● Brief: From the listing that follows, reproduce only the lines from the one holding "The image size" through the one holding "Toggle the light/dark mode switch", both included, with no pictures.

● Extracted records:
++++++++++++++++++++

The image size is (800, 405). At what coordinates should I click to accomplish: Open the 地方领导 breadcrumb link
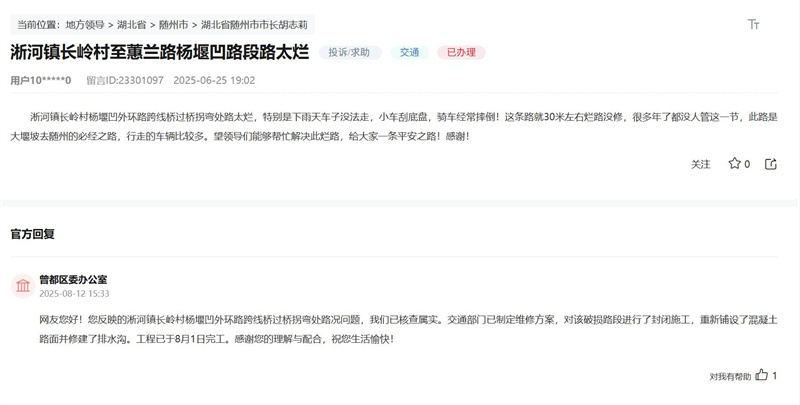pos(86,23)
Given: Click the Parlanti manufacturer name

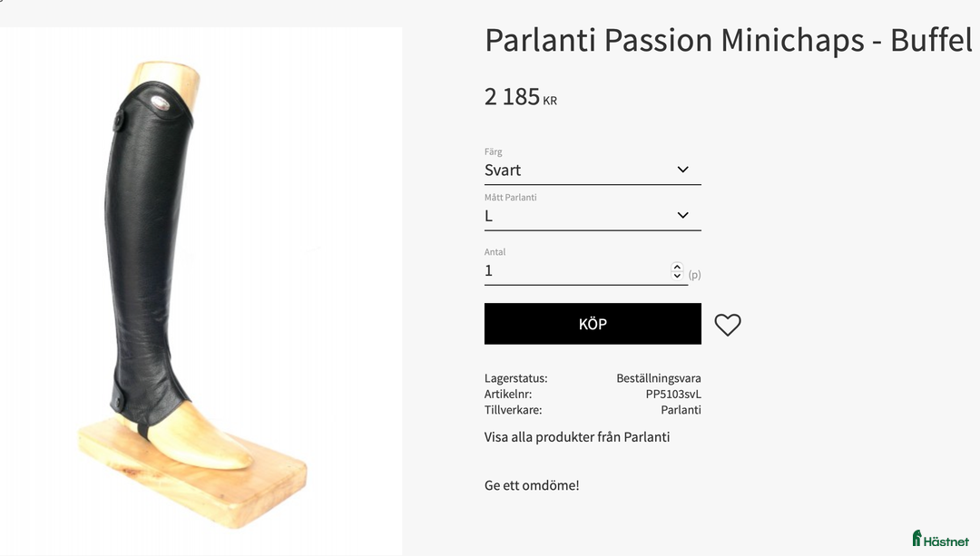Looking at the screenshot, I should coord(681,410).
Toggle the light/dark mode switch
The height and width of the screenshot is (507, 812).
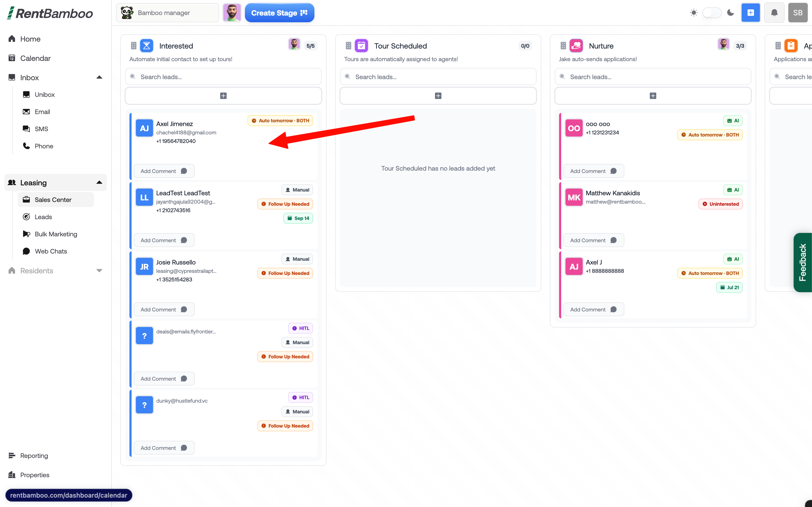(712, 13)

++++++++++++++++++++

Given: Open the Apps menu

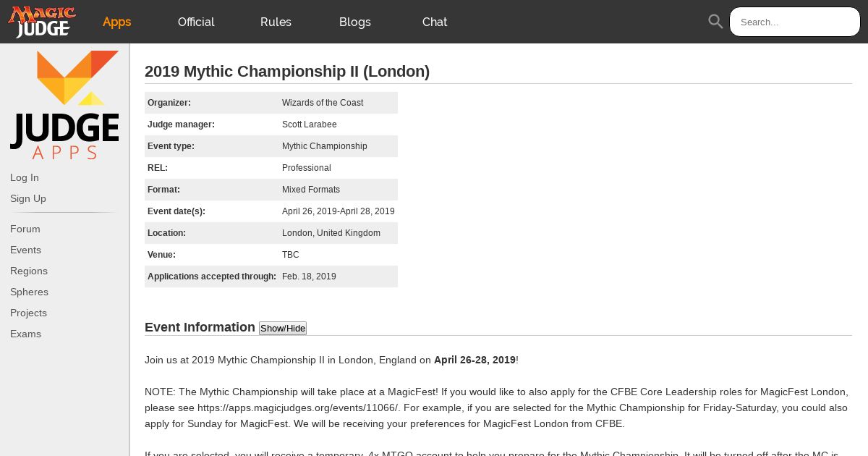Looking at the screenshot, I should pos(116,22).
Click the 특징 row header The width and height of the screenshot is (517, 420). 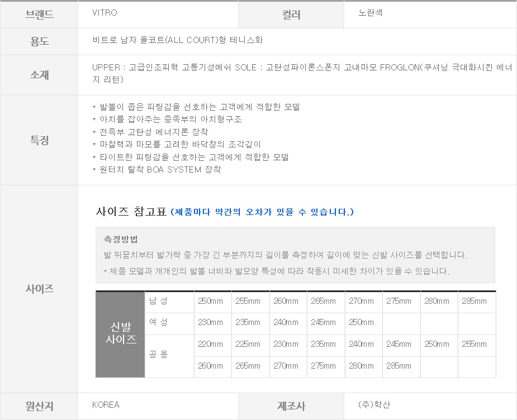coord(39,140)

++++++++++++++++++++

● Solution to the exercise:
The image size is (800, 405). At what coordinates should I click to accomplish: Open the 地方领导 breadcrumb link
pos(86,23)
Given: Click the Parlanti manufacturer name

Looking at the screenshot, I should coord(681,410).
Toggle the light/dark mode switch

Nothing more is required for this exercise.